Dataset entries
---

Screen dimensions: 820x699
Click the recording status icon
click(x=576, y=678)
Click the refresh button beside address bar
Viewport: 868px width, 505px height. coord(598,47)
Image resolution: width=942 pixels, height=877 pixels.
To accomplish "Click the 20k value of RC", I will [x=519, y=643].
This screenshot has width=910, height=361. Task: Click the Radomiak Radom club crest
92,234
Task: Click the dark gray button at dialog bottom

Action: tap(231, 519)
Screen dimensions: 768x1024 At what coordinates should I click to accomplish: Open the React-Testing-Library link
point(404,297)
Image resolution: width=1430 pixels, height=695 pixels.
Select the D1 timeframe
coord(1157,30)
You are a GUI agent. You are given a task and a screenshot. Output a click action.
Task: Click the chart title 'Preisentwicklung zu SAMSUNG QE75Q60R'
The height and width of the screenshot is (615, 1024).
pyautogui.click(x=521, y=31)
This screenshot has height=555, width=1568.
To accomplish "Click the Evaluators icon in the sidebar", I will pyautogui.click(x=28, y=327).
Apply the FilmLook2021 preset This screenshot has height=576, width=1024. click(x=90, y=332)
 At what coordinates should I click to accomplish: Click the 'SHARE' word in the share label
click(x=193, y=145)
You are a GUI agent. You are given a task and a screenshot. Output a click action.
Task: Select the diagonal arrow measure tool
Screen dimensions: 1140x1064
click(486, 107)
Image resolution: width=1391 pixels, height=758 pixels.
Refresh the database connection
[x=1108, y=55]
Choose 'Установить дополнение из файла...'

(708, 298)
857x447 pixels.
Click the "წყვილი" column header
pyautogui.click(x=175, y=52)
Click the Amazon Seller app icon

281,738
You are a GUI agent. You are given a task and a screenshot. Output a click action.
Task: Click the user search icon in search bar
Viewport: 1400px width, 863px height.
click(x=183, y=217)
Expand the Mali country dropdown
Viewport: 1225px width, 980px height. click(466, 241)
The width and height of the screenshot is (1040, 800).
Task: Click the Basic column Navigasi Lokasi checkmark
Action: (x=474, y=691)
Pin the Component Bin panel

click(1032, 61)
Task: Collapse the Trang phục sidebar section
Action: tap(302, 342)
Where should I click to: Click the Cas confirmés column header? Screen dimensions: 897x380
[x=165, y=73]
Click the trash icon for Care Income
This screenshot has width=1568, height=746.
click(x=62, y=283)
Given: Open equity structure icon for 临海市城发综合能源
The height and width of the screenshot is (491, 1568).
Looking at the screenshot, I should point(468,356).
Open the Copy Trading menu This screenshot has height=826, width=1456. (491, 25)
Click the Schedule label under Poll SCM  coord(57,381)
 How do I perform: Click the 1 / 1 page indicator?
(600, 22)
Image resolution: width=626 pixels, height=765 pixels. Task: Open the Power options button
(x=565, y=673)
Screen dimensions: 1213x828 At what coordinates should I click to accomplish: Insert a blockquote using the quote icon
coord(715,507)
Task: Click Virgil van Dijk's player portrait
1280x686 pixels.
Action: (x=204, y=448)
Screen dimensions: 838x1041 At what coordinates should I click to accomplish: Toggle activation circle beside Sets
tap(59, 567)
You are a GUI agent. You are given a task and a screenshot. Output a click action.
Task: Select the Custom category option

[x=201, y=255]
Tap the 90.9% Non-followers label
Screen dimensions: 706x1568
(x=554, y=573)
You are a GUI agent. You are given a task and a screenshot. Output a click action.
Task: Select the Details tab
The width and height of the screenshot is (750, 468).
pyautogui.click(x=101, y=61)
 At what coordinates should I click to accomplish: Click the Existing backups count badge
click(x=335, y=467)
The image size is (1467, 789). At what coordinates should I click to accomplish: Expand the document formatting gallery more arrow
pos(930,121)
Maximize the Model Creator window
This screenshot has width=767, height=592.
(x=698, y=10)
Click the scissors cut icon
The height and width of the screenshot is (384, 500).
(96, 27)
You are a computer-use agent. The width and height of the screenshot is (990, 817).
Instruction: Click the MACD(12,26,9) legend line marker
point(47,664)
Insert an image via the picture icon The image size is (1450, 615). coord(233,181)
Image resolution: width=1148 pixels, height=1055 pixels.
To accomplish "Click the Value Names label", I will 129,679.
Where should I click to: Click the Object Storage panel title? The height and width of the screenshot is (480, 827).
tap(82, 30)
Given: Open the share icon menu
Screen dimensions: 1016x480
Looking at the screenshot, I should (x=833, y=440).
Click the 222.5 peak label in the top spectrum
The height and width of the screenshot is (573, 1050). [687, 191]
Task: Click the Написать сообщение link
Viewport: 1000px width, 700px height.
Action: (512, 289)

---

→ Exercise directions
Output every line of the data again, exactly.

→ Exercise result
Screen dimensions: 820x699
Click the recording status icon
click(x=576, y=678)
Click the refresh button beside address bar
Viewport: 868px width, 505px height. coord(598,47)
Image resolution: width=942 pixels, height=877 pixels.
To accomplish "Click the 20k value of RC", I will [x=519, y=643].
This screenshot has width=910, height=361. Task: Click the Radomiak Radom club crest
92,234
Task: Click the dark gray button at dialog bottom

Action: tap(231, 519)
Screen dimensions: 768x1024 At what coordinates should I click to accomplish: Open the React-Testing-Library link
point(404,297)
Image resolution: width=1430 pixels, height=695 pixels.
Select the D1 timeframe
coord(1157,30)
You are a GUI agent. You are given a task and a screenshot. Output a click action.
Task: Click the chart title 'Preisentwicklung zu SAMSUNG QE75Q60R'
The height and width of the screenshot is (615, 1024).
pyautogui.click(x=521, y=31)
This screenshot has height=555, width=1568.
To accomplish "Click the Evaluators icon in the sidebar", I will pyautogui.click(x=28, y=327).
Apply the FilmLook2021 preset This screenshot has height=576, width=1024. click(x=90, y=332)
 At what coordinates should I click to accomplish: Click the 'SHARE' word in the share label
click(x=193, y=145)
You are a GUI agent. You are given a task and a screenshot. Output a click action.
Task: Select the diagonal arrow measure tool
Screen dimensions: 1140x1064
click(486, 107)
Image resolution: width=1391 pixels, height=758 pixels.
Refresh the database connection
[x=1108, y=55]
Choose 'Установить дополнение из файла...'

(708, 298)
857x447 pixels.
Click the "წყვილი" column header
pyautogui.click(x=175, y=52)
Click the Amazon Seller app icon

281,738
You are a GUI agent. You are given a task and a screenshot. Output a click action.
Task: Click the user search icon in search bar
Viewport: 1400px width, 863px height.
click(x=183, y=217)
Expand the Mali country dropdown
Viewport: 1225px width, 980px height. click(466, 241)
The width and height of the screenshot is (1040, 800).
Task: Click the Basic column Navigasi Lokasi checkmark
Action: (x=474, y=691)
Pin the Component Bin panel

click(1032, 61)
Task: Collapse the Trang phục sidebar section
Action: tap(302, 342)
Where should I click to: Click the Cas confirmés column header? Screen dimensions: 897x380
[x=165, y=73]
Click the trash icon for Care Income
This screenshot has width=1568, height=746.
click(x=62, y=283)
Given: Open equity structure icon for 临海市城发综合能源
The height and width of the screenshot is (491, 1568).
Looking at the screenshot, I should point(468,356).
Open the Copy Trading menu This screenshot has height=826, width=1456. (491, 25)
Click the Schedule label under Poll SCM  coord(57,381)
 How do I perform: Click the 1 / 1 page indicator?
(600, 22)
Image resolution: width=626 pixels, height=765 pixels. Task: Open the Power options button
(x=565, y=673)
Screen dimensions: 1213x828 At what coordinates should I click to accomplish: Insert a blockquote using the quote icon
coord(715,507)
Task: Click Virgil van Dijk's player portrait
1280x686 pixels.
Action: (x=204, y=448)
Screen dimensions: 838x1041 At what coordinates should I click to accomplish: Toggle activation circle beside Sets
tap(59, 567)
You are a GUI agent. You are given a task and a screenshot. Output a click action.
Task: Select the Custom category option

[x=201, y=255]
Tap the 90.9% Non-followers label
Screen dimensions: 706x1568
(x=554, y=573)
You are a GUI agent. You are given a task and a screenshot. Output a click action.
Task: Select the Details tab
The width and height of the screenshot is (750, 468).
pyautogui.click(x=101, y=61)
 At what coordinates should I click to accomplish: Click the Existing backups count badge
click(x=335, y=467)
The image size is (1467, 789). At what coordinates should I click to accomplish: Expand the document formatting gallery more arrow
pos(930,121)
Maximize the Model Creator window
This screenshot has width=767, height=592.
(x=698, y=10)
Click the scissors cut icon
The height and width of the screenshot is (384, 500).
(96, 27)
You are a computer-use agent. The width and height of the screenshot is (990, 817).
Instruction: Click the MACD(12,26,9) legend line marker
point(47,664)
Insert an image via the picture icon The image size is (1450, 615). coord(233,181)
Image resolution: width=1148 pixels, height=1055 pixels.
To accomplish "Click the Value Names label", I will 129,679.
Where should I click to: Click the Object Storage panel title? The height and width of the screenshot is (480, 827).
tap(82, 30)
Given: Open the share icon menu
Screen dimensions: 1016x480
Looking at the screenshot, I should (x=833, y=440).
Click the 222.5 peak label in the top spectrum
The height and width of the screenshot is (573, 1050). [687, 191]
Task: Click the Написать сообщение link
Viewport: 1000px width, 700px height.
Action: (512, 289)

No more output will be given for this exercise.